New video resources in tree fruit pathology from MSU
Tree fruit growers can watch a wide range of instructional videos covering many major diseases of apples and cherries, as well as fungicide resistance management.
January 9, 2013 - Author: George Sundin, and Gayle C. McGhee, Michigan State University Extension, Department of Plant, Soil and Microbial Sciences
The Michigan State University Tree Fruit Pathology Lab has recently released 12 short instructional videos on a variety of subjects. Major diseases of apples and cherries are covered, including apple scab, fire blight, apple canker disease and cherry leaf spot. Separate videos covering fungicide resistance management and in-depth summaries of individual fungicide groups will also be presented.
The videos are available on YouTube through the channel called “Tree Fruit Pathology.”

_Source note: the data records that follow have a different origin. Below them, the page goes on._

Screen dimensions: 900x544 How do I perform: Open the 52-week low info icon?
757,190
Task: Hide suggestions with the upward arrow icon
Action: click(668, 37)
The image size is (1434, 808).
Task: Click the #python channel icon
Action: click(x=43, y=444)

Individual videos currently available
- Early season buildup of the fire blight pathogen Erwinia amylovora
- Fire blight – shoot blight development
- Fire blight – pruning shoot blight strikes
- Fire blight and cankers
- Biological control of fire blight
- SDHI fungicide premixes – resistance management strategies for the SDHIs
- Evaluation of SDHIS for control of cherry leaf spot, powdery mildew, and American brown rot
New apple canker disease in Michigan
- Blossom blast and bacterial canker on sweet cherry
- Chemical control options for bacterial canker of sweet cherry
Current plans over the winter months will be to upload an additional 10 to 15 instructional videos covering topics related to diseases and disease management, including:
- Multi-site fungicides for apple
- Single-site fungicides for apple scab management
- Reducing apple scab spore load
- Anilinopyrimdine fungicides for apple scab management
- Strobilurin fungicides for tree fruit disease management
- Second-generation sterol-inhibitor fungicides for apple scab management
- SDHI fungicides for apple scab management
- Use of Apogee for shoot blight management
In addition, we will be releasing additional videos as the 2013 season develops that will accompany our tree fruit pathology-related Michigan State University Extension News articles.
Dr. Sundin's work is funded in part by MSU's AgBioResearch.